== Excerpted text
Exploiting waste heat by means of thermoelectric generators has long been proposed as one of the ways to meet the worlds rising energy demands. However, thermoelectric materials still need improvements to be cost-effective in most applications. Higher efficiency materials could be obtained by optimizing the materials through functionality grading to meet the changing temperature conditions within a thermoelectric leg in operation.

The physical parameters that influence the efficiency of a thermoelectric material are all strongly temperature dependent, and consequently the efficiency of a homogeneous material peaks in a narrow temperature interval. By grading these parameters though the material, the temperature at which the efficiency peaks can also be graded.

Opposed to most other techniques for functionality grading, graded materials can be achieved in one step though Czochralski or Bridgman/Stockbarger synthesis. It has previously been shown that thermoelectric materials graded in either composition, and thereby band gap [1], or doping [2] can be prepared in this way, but by combining the two effects a potentially significant improvement in efficiency should be achievable.
====
Short task ->
Reproduce the text on thermoelectric grading word for word, starting with "Exploiting waste heat" and going on through "leg in operation.". The listing after this text is not needed.
== Stored records
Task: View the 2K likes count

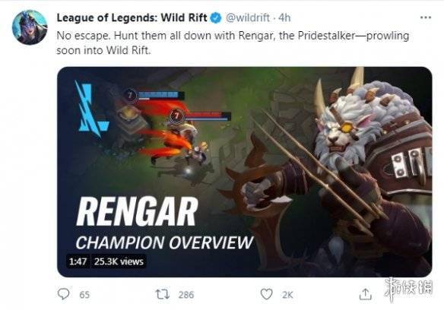Action: 287,295
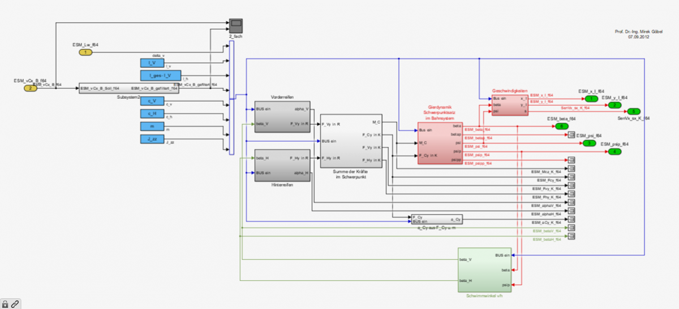Image resolution: width=679 pixels, height=309 pixels.
Task: Click the lock icon in the bottom-left corner
Action: coord(6,304)
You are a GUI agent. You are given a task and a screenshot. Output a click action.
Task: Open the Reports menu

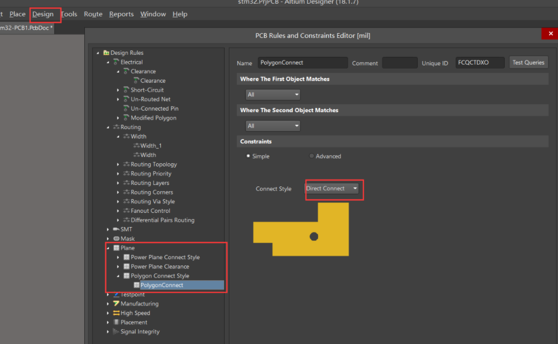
====
Result of this exercise ->
Exploiting waste heat by means of thermoelectric generators has long been proposed as one of the ways to meet the worlds rising energy demands. However, thermoelectric materials still need improvements to be cost-effective in most applications. Higher efficiency materials could be obtained by optimizing the materials through functionality grading to meet the changing temperature conditions within a thermoelectric leg in operation.